My lesson plans for this week are centred around the national celebrations on an emerald island off the west coast of Europe. There are posters to prepare, projects to mount and decorate and dancing to perfect. Madame Caruge’s class spend the morning brightening up the two giant wooden boards to display their project work on Ireland. Its times like this when I miss Quark Xpress and when I yearn to express my artistic license. I’m itching to takeover and do some layout but it’s the kids’ work so I resist and instead give guidance, do spell-checks, write out headings, draw shamrocks and cast an eye over their work. Those who have nothing solid to show are given Irish stain-glass stencils to trace, colour and cut: a Leprechaun, a crock o’ gold, a Celtic pattern, shamrocks, the harp, the tri-colour, a high-cross and ‘Erin go bragh’ (Gaelic for: Ireland forever. French for: Irlande pour toujours).

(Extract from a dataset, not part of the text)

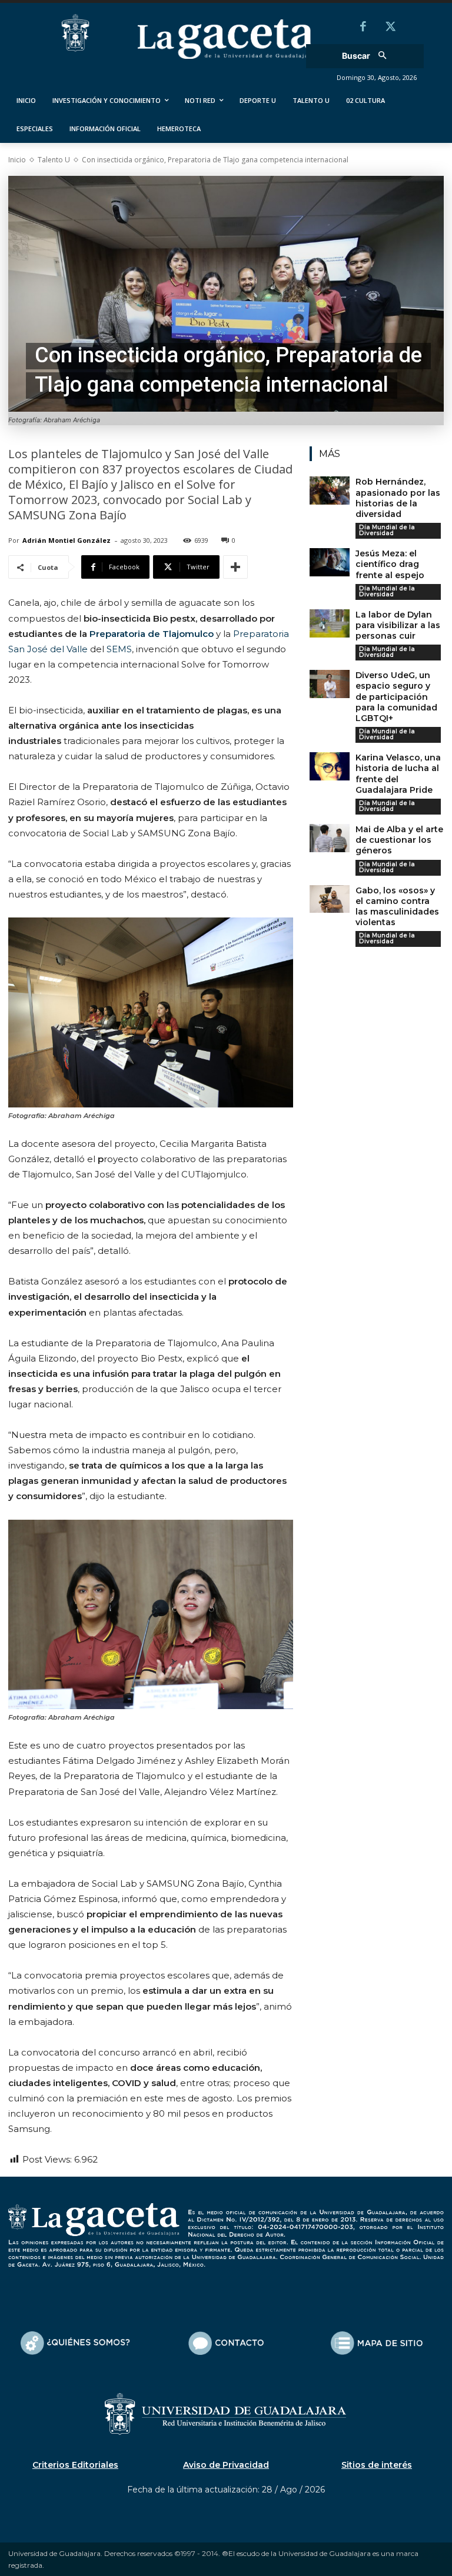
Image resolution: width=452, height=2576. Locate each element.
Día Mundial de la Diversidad (387, 530)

Mr Duval’s class benefit from his energetic ways as we take to the yard to practise our Irish dancing; he tells me about his weekend water workouts when he likes to dive down to the depths and catch lobsters and strange fish. The kids have already spent the morning doing P.E so they’re sufficiently warmed up for such a spectacle. The rest of the time is spent cutting out cardboard shamrocks and designing by-lines for various projects: Fabriqués par les élèves de CM2 de Chateauboeuf A.
The younger classes are all waiting on the unveiling of their shamrocks… Madame Edragas’ pot has taken flight with five shoots while the others are struggling with only one or two healthy buds. If these plants don’t take to the Martiniquan climate at least we’ll always have a multitude of paper shamrocks to look at. We prepare for our shamrock corner by creating a sign using a cut-out of the word SHAMROCK. The children stick their many green shamrock leaves unto each character until the word shamrock has sprouted sufficiently. I do the same exercise using the word IRELAND. It’s a good way to help them practise their spelling skills and pronunciation. When each word has been completed I get children to take a character and form the chosen word. I then call out letters and each child raises their letter on their turn.
Madame de la Directrice calls me into her office and asks if there’s anything I need for our St. Patrick’s Day celebrations. I stress that I need the extra classroom as an exhibition room and that I’ll need the stereo system too. She notes this down on a scrap of paper which will probably be hidden under the heap of folders on her desk. I have a Post-it made out and I give it to her, making sure that she sticks it somewhere visible. Jossylene is sorting out a projector with the Circonscription. She may be my responsable and she may usually be clued-in but there’s no harm in calling her to check up on the whereabouts of this technology.
I take a private lesson with Line, one of the teachers in the school. She wants to improve her English so she can travel so I’ve created some scenarios for her involving booking flights and hotels. It’s a fun class and we get a few laughs as she books her tickets with AerLingus to Dublin for St. Patrick’s weekend and reserves a room in a Rasta hotel in Kingstown, Jamaica. As it happens we’re in the computer room for the lesson. I can’t help eyeing up the computer in the corner which is alive and kicking amidst its other crashed companions. Before Line locks up I get a chance to check my emails – the connection may be slow but at least it’s functioning.
Slow service is however, served up again in the Soup Bar. Nic and I meet there for a lunch of onion soup and mixed salad. We then head to the travel agents to get our Easter travel itinerary from Mylène before zipping around the hoard of clothes stores looking for matching green t-shirts for our pre-Paddy’s Day production.
We’ll be dancing our socks off this Wednesday in The Terminal Café as we’ve agreed to do an Irish dancing set – it’ll be a warm-up of sorts for the real celebrations. If anyone walked into our apartment and saw us practising these dances tonight they’d probably think we were exorcising rather than exercising; Fred only attended the matinee show yesterday! We do look a bit demented as we giggle and jiggle around the living room. We’re not so much Jean Butler as melted butter or sweaty Betty! The heat and action is so intense that not only do we dance our socks off but our bottoms and tops follow into a heap on the floor and we end up dancing in our underwear. We turn on the fan and turn off the lights giving us both air and coolness in an instant. Nic’s mum sent her a pair of Irish dancing pumps and we both wear them when practising our individual dances. I’m the hustler here as I never did Irish dancing as a child – ceilís in school or the Gaeltacht were my limit. The laced leather pumps are pain inducing. They look just like the slave sandals that are in fashion here. Nic comments that I scrunch up my face like a bull when I dance in them. The hard-soled shoes are a tad small for her too and her pinched toes are also mirrored in her pinched face. The shoes subsequently join the clothes heap and it’s not long until I leap into bed with my feet still throbbing from the soul-destroying sandals.